Anna Rainville // Making Sense of Learning

Anna is an educator, mentor, author – and one of the best kept secrets in the world of education. Her Saratoga home adjoins the home of her parents, Betty and Willys Peck, and the Heritage Garden. A visit here is what has been described as “a little like falling down Alice’s rabbit hole”. Imagination runs rampant with winding garden paths, ivy-covered walls, flowing creek, an amphitheater, printing shop, train, and a large area with tables and benches for “cultural change through conversation”. The gardens and meeting spaces are steeped with history, yet rippling with new ideas.

 

MR: Over many decades, there have been countless community gatherings here – early childhood forums, festivals, plays and musical offerings. And these beautiful natural surroundings are also your childhood home.

AR: Sitting outside here in our back garden, and hearing the creek and looking around and seeing the beauty of the buckeyes, and the oaks, and the redwoods – just being surrounded by this beautiful nature reminds me of all the gifts that I have received from growing up here. I know the healing, long lasting impressions that a childhood, with nature as a close companion, really makes.

 

MR: You wear so many hats – even within the field of education, it’s challenging to be content with just one description of your work. Can you share a little about your work as an early childhood educator?

AR: After thirty years of classroom teaching, I have the privilege of mentoring and working with teachers all over the United States and abroad to remind them about the importance of children’s connection with the natural world and ways to cultivate that – especially the lost art of play.

 

MR: Tell me more about your work with teachers and parents in relationship to play.

AR: As teachers and parents, we can give the opportunity and permission – uninterrupted time and a safe place – for the young child to play, and for all of us to play. To do this, we have to enter into a state of trust. This is what a colleague calls “Buddha presence”, the sense that all is well.

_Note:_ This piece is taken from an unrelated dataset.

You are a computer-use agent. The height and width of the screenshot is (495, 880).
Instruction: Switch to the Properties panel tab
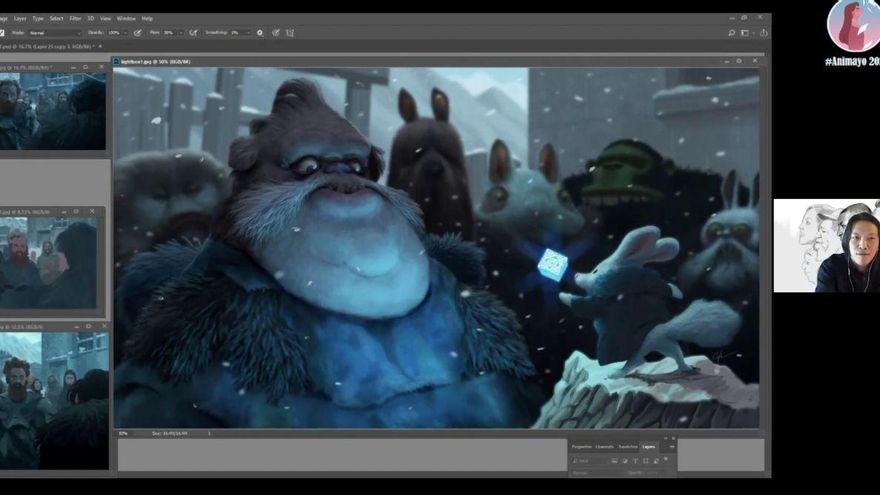[581, 446]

The job of the teacher or adult is to provide that sacred space and moment, that sense of wellbeing. Maybe it isn’t hours of uninterrupted play – maybe it is just a few moments, but these moments can carry a child for a long time. These strung together moments are the treasures we have in life. For a child, it is a gift to be with an adult who is a guardian of those moments.

 

MR: You talk to teachers and parents about the importance of the senses in learning – can you speak more about that?

AR: What we have in common with every other being is the ability to relate to the world through our senses. It is how we learn, how we experience the world when we’re young — through touching, exploring, tasting, smelling, eating, hearing and seeing.  These impressions go very deep.

The importance of the senses have been explored and honored by various educators and educational leaders, especially people in the therapeutic world. Jean Ayers, who worked with sensory integration, described this as a learning pyramid with the senses as the absolute foundation and academics or concepts at the very top. Before concepts you have to build strong beginnings through, not just your five senses, but also through movement and touch and balance. This is an important model to use and consider as a parent and teacher and human being. What makes your thinking possible is that you once experienced your thought through your senses.

When you observe children learning, you can feel the sense of wellbeing that inspires them to reach out and to touch things and to experience the textures and all the physical attributes of the world.  And those foundational senses are what put children in touch with themselves, make them feel at home in their body and at home in the world.

 

The wonderful thing about the senses is how children cultivate and free them through play — old fashioned, undirected, free flowing, spur of the moment, courageous play. It’s play that’s daring to do your own thing, step into your own world, be the queen or the king.

And with nature, even in the most challenging circumstances, we can weave a common history together with experiences visiting an old tree or seeing the clouds and the sun and experiencing rain and the breezes and the weather. The weather is fabulous nature!  Our job is to create little nature moments – even inside, we can sing about and imagine nature – and it will come to life.

What we should be doing in education is just delighting and feeding children’s senses, so that they can carry these fantastic memories to the next step and have something upon which to build.

My colleague, Rosario Villisana- Ruiz, and I have been working with the early childhood department at Escuela Popular (in San Jose) with over one hundred students and twenty-two teachers. We helped to realign their indoor environment, and now we are working on the outdoor environment to be sense filled – in the simplest and richest of ways – less is more! Those teachers have thrived, taking the idea and totally transforming their rooms into havens for young children with very simple natural materials, beautiful hand made things and a curriculum that feeds all the senses.

 

MR: What do you consider important in your life?

AR:  I would say that it is important to cultivate the feeling of joy. That doesn’t mean it has to be easy. Joy comes from hard work – it’s all about relationships. In remedial education, joy is about removing hindrances. One kindergarten teacher says, “We are the window washers!” It’s all about making things possible – I think that’s what it is.